The DARwiki has some hints and tips for improving and promoting participation in community-based wikis. Some DOs and DON’Ts that are mentioned include:
-DON’T create empty pages
-DON’T do it all yourself
-DON’T over organize
-DO initiate a wiki project (focus on a specific page or set of pages for a limited time period)
-DO design a good FAQ for the wiki

Also check out Meredith Farkas’ (“Queen of Wikis”) comments on these tips.

Comments

  1. Thanks, Agnese. this is helpful, because I’ve got a bit of wkiphobia. I think it comes from being something of a control freak. Still, it’s something I need to learn about through experience. Have any Slawyers started a wiki? Any experiences to relate?

  2. Thanks, Agnese. Very helpful for me, too. I’ve just initiated our first in-office wiki for a particular project, with a limited number of participants and for a limited period of time. We’re just at the stage where I am trying to get people up and using it. Simon, thus far people see it as a website, and not a lot gets edited except for people sending me things to add. So, the control part isn’t really the issue. The issue is figuring out how to get people to participate, much the same as with a group blog. ;-)

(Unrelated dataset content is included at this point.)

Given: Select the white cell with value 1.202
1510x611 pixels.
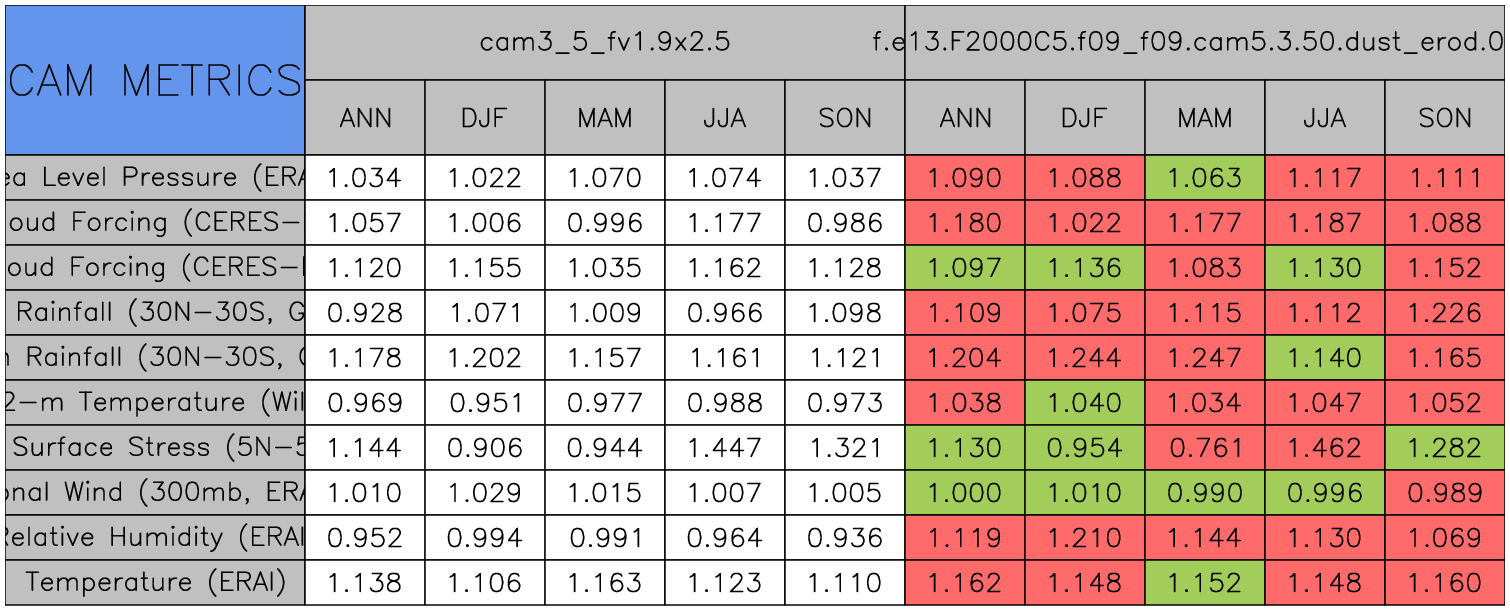Looking at the screenshot, I should 485,358.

    I have been using wikis for a number of other things, work and professional activity related. If you wait a few days, I can point you to the LLRX.com column I wrote for January, all about my wiki projects! 8-)

    And I just discovered Meredith Farkas’ blog Information Wants to be Free this week. I’d heard about it for a long while, but had never read it. She has some amazing comments and ideas on a lot of things I am interested in.

    Agnese, are you wikiing? (is that a word?)

  3. Yes, I have been contributing to the SLA Business & Finance division Resources wiki (check out the “Accounting & Taxation” and “M&A” pages). I’m not the administrator for this wiki, but so far I’ve enjoyed contributing to it! Its such a great efficient way to share information among a big group of people (certainly better than via email or a static webpage).
    https://slabfresources.pbwiki.com/

    I am the administrator and facilitator of a personal wiki I set up on pbwiki. Friends and I are going to New York City next month so I set up a wiki for everyone to share with each other what they want to see. Each friend has her/his own page to fill with links and photos of restaurants/stores/tourist places we want to vist. The places that are mentioned the most times on the wiki is where we’ll be spending the most time on our trip. Everyone agreed that setting up the wiki was a great idea, but many of my friends still have empty pages. They tell me they don’t know how to edit their pages and they feel weird messing up a website I created. I recommend adding a Wiki Admin section on the homepage that links to information on how to create a new page, editing an existing page, etc. I also included a link to the pbwiki Style page, and I also created a practice page called Sandbox where they can try out what they learned. It is definitely a challenge to get people to contribute to a wiki; I think wikis are very much a new tool for many people.